The consultancy’s medical device engineers will then work closely with the development and manufacturing teams at Portsmouth Aviation, along with clinicians from the Exovent charity, to successfully integrate the control system into the ventilator.

The work will comply fully with IEC/EN 60601 standards for the safety and performance of medical electrical equipment and will involve the development of class C safety-critical software to meet IEC/EN 62304 standards.

Simon Escott, managing director of Portsmouth Aviation said: “42 Technology will play a pivotal role in developing the control system for the Exovent ventilator and their medical device engineering and regulatory experience will be essential in helping us to advance it into initial production and first clinical trials.

“42 Technology’s appointment follows a complete review of the development programme and series of improvements that we decided to make to the initial designs for the new ventilator. 

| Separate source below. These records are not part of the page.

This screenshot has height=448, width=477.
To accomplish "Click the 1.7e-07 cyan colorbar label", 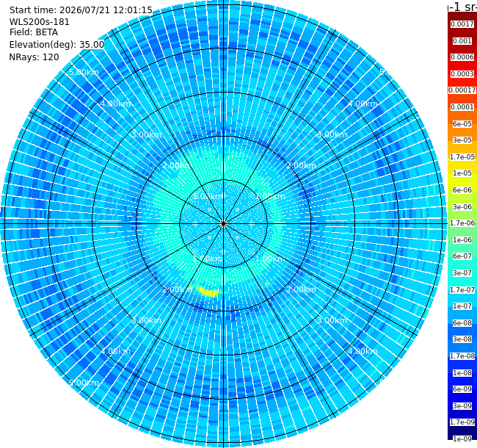I will (x=462, y=290).
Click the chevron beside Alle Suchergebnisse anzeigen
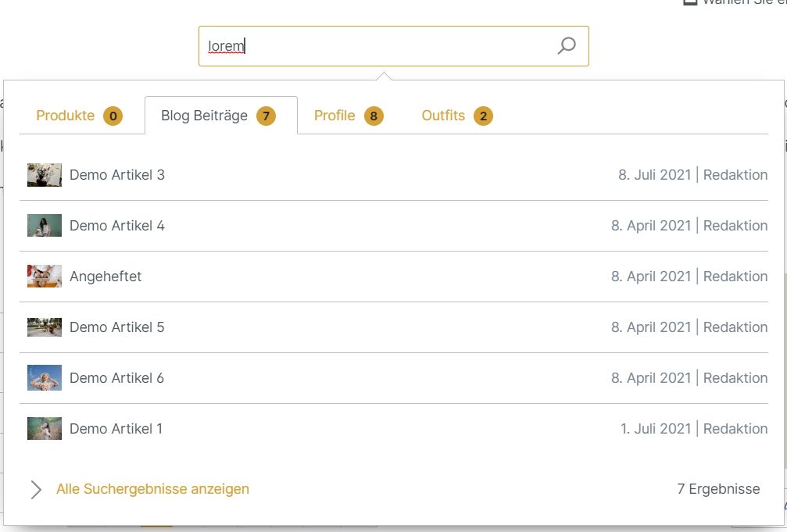Image resolution: width=787 pixels, height=532 pixels. (x=36, y=490)
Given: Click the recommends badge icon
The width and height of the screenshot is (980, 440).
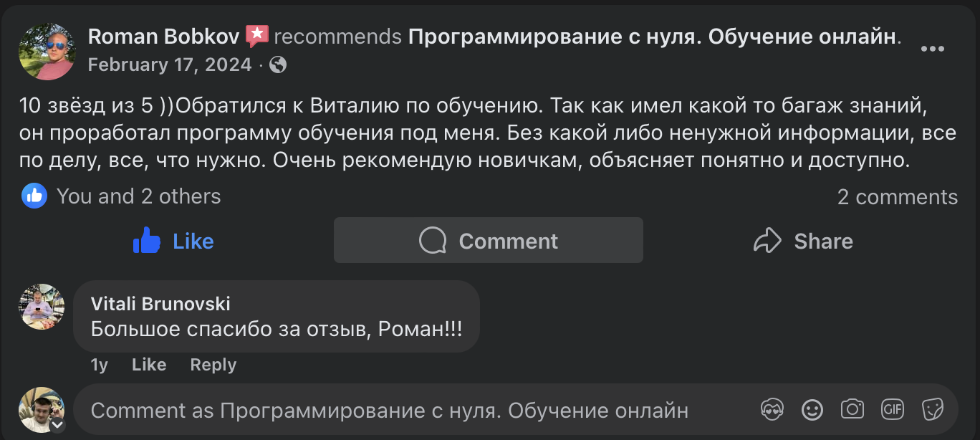Looking at the screenshot, I should click(x=258, y=32).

“We have worked closely with the team at Exovent to improve key aspects including the usability and aesthetics of the patient enclosure, noise levels and the seals around the patient. 

“We have also modified the design so units can be more easily and cost-effectively manufactured using our existing in-house production technologies and teams.”

The Exovent NPV system is being developed as a convenient, lightweight device that encloses the patient’s torso from neck to hips. The system allows patients to talk, drink and eat normally while being ventilated, unlike traditional positive ventilator systems where patients need to be sedated and intubated or wear a mask.

The Exovent NPV system was first proposed and designed by a group of anaesthetists, critical care consultants, medical clinicians, engineers and others who set up a task force in March 2020 in response to the COVID-19 crisis and inspired by the UK government’s ventilator challenge.

Although the Government’s initiative was subsequently disbanded (and they were only looking for innovations in positive pressure devices), the volunteers have continued their mission by setting up the Exovent charity to help raise awareness of the potential benefits of negative pressure ventilation.

The charity transferred its initial system designs to Portsmouth Aviation in 2021, and the Exovent NPV system is now being developed by a strategic partnership between the company and the charity. 

Portsmouth Aviation will be the legal manufacturer of the device but will use its subsidiary healthcare company, Illustrious Healthcare Solutions, for marketing and sales.

42T’s appointment follows an earlier successful project by the consultancy to review the proposed control system architecture for Exovent NPV. This led to a recommended improvement in how the monitoring/alarm system, main controller, pump assembly and user interface (HMI) could be effectively segregated as distinct parts of the system. 

The new approach significantly reduces the reliance on safety-critical software, minimises development risks and will ensure a fast-paced development while prioritising safety and security.